The species was originally described as Agaricus purpurascens by Johannes Baptista von Albertini and Lewis David de Schweinitz in 1805. Elias Fries transferred it to the genus Hygrophorus in 1838. Paul Kummer's 1871 Limacium purpurascens is a synonym. The specific epithet purpurascens means "becoming purple". It is commonly known as the "veiled purple hygrophorus".

==Description==

The cap is convex to flattened, measuring 6–15 cm in diameter. The color is pinkish red in the center to white, often irregularly tinged with pink. The flesh is white. The gills have a decurrent attachment to the stipe and are white to pale pink spotted with pinkish or purplish red. The stipe measures 3–10 cm long by 1–2.4 cm wide, and is more or less the same color as the cap, often spotted with dark red.

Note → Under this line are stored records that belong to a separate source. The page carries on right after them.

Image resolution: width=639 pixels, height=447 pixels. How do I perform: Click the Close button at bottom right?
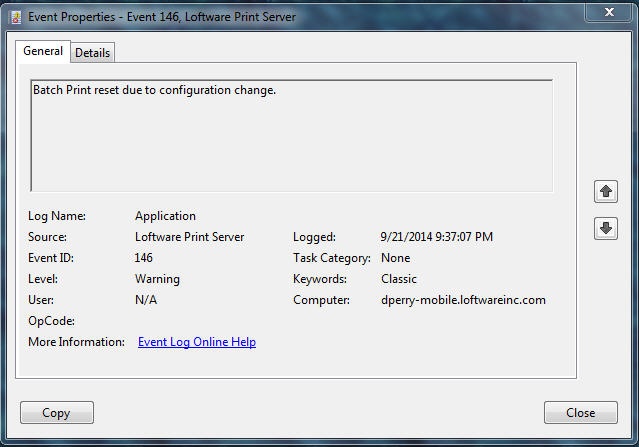tap(580, 412)
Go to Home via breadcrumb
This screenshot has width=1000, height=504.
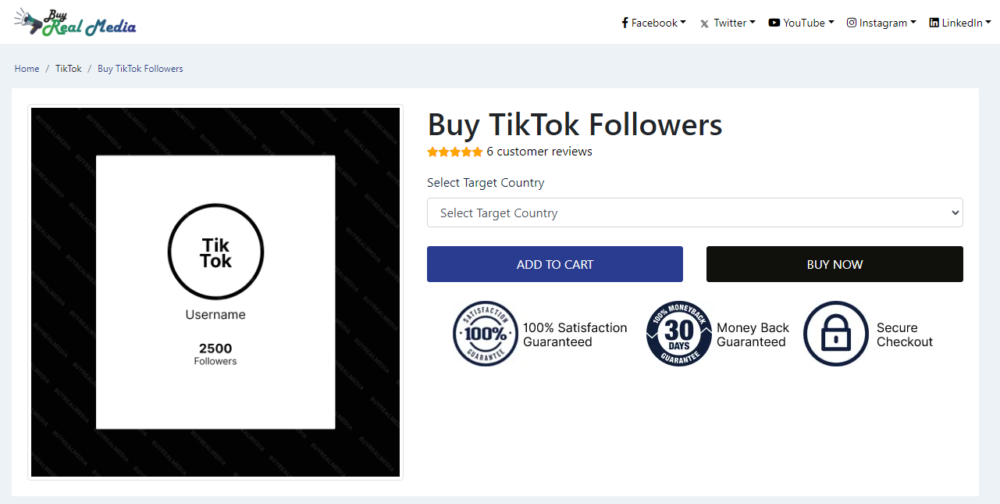click(x=27, y=69)
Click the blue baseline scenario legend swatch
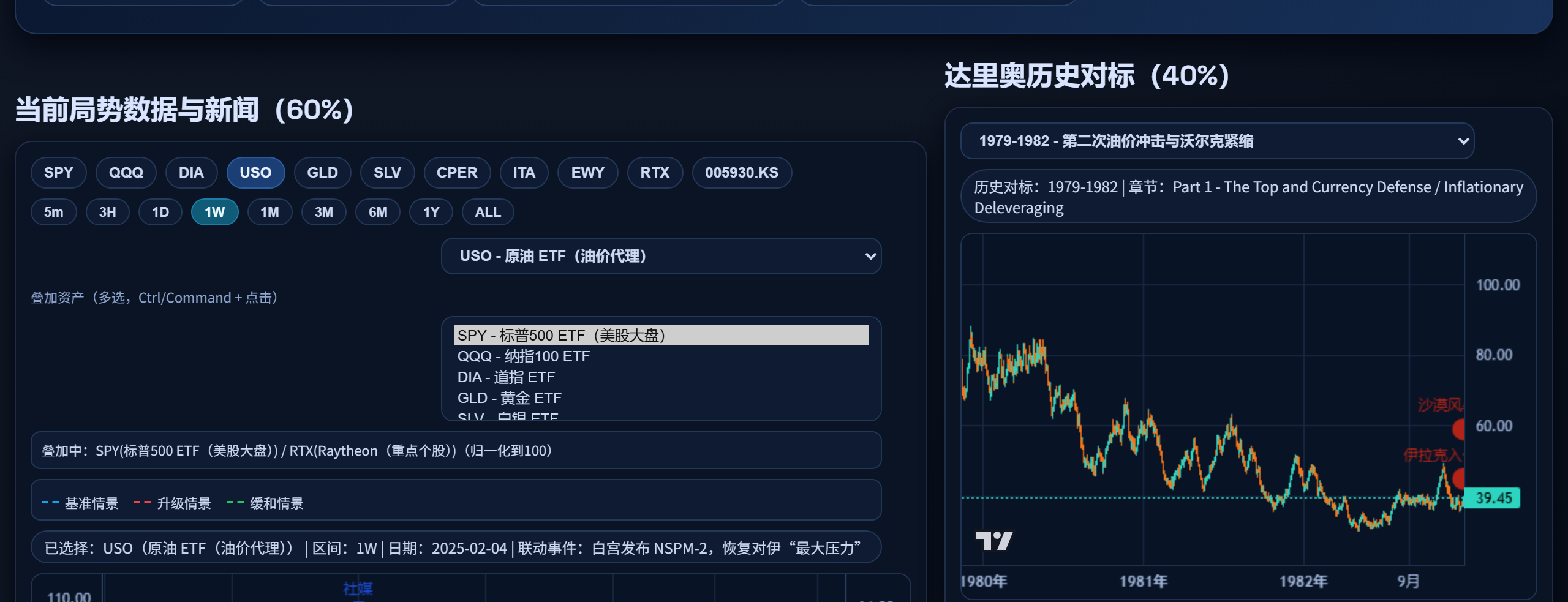The height and width of the screenshot is (602, 1568). (50, 503)
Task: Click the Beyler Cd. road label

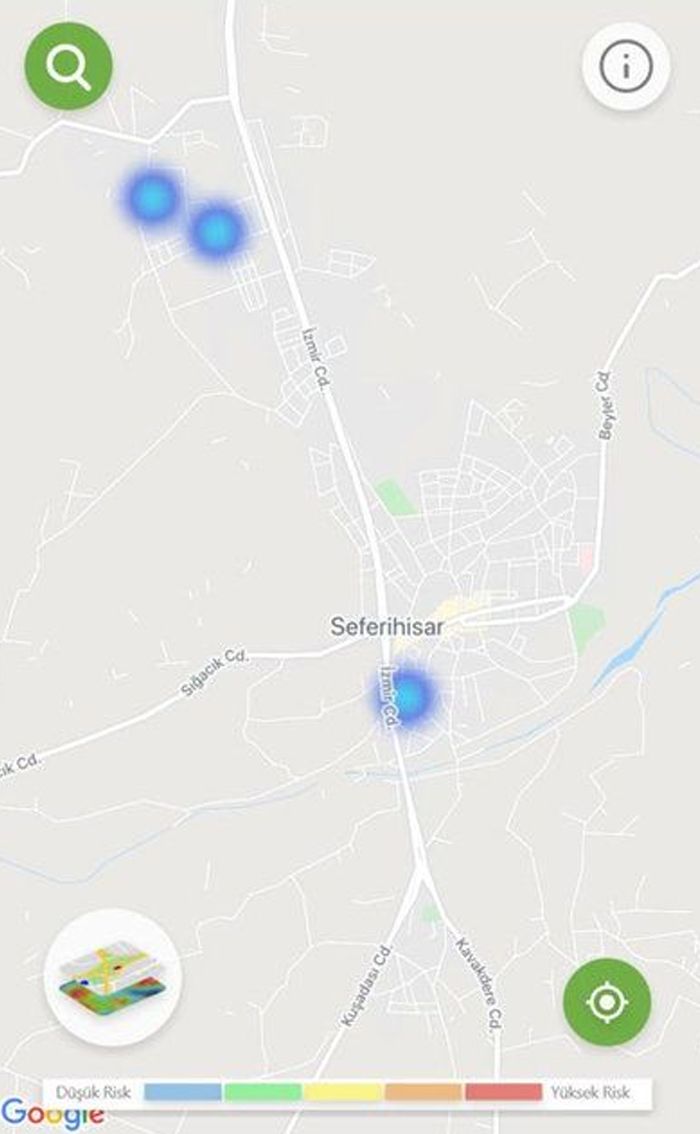Action: (x=605, y=405)

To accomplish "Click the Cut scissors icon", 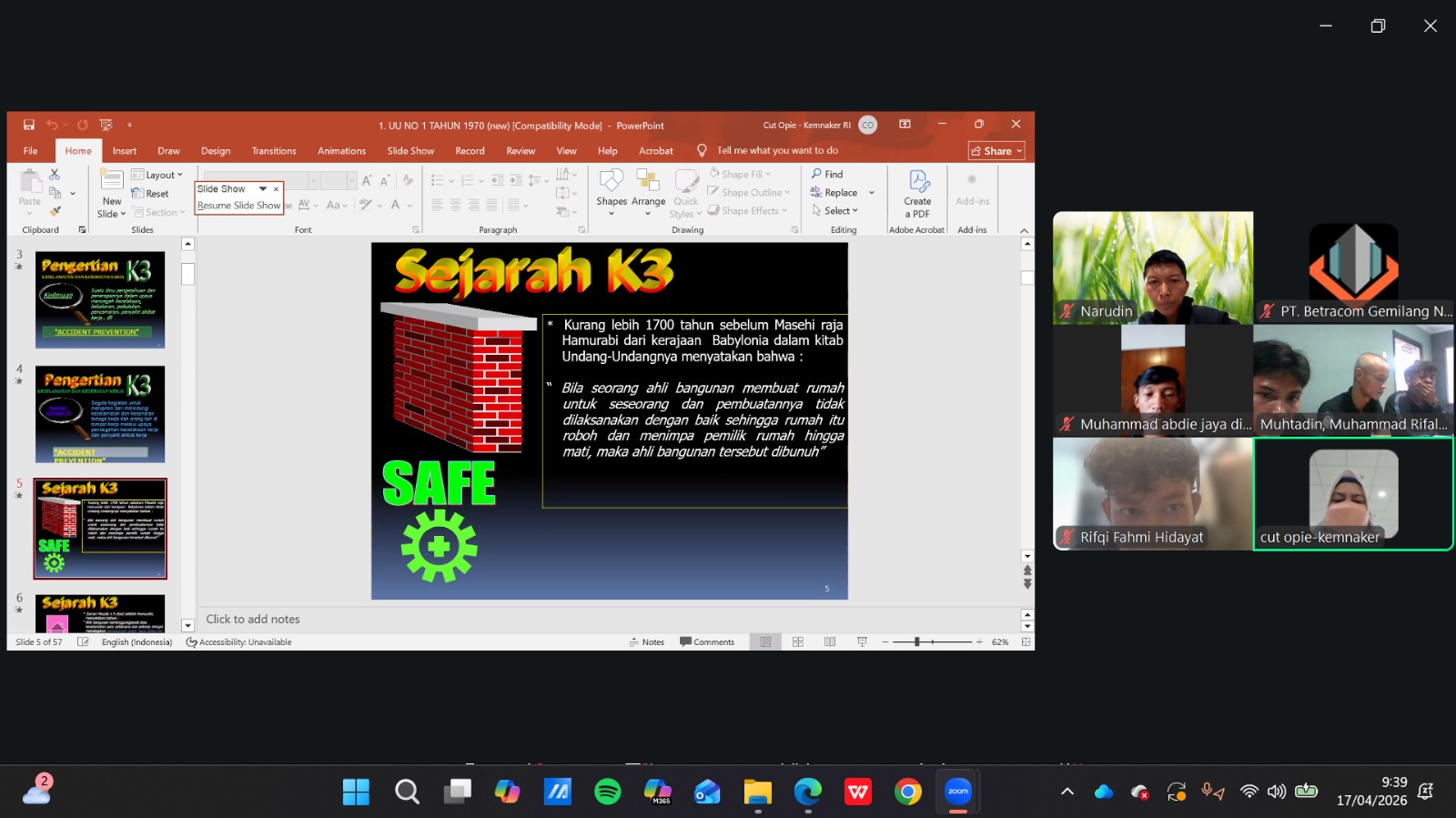I will [55, 174].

The spore print is white. The spores are thin-walled, elliptical, smooth, and measure 5.5–8 by 3–4.5 μm. The basidia (spore-bearing cells) are narrowly club-shaped, thin-walled, four-spored, and measure 40–56 by 5–8 μm.

===Similar species===
Amongst other potential lookalikes in the genus, H. russula can be distinguished by its tendency to bruise yellow and its association with hardwood trees.

==Habitat and distribution==

The fruit bodies of H. purpurascens grow on the ground in clusters or groups under conifer trees. A snowbank mushroom, it is commonly found fruiting near the edges of snowbanks, or shortly after snowmelt.

==Uses==

The fruit bodies are edible but may be bitter.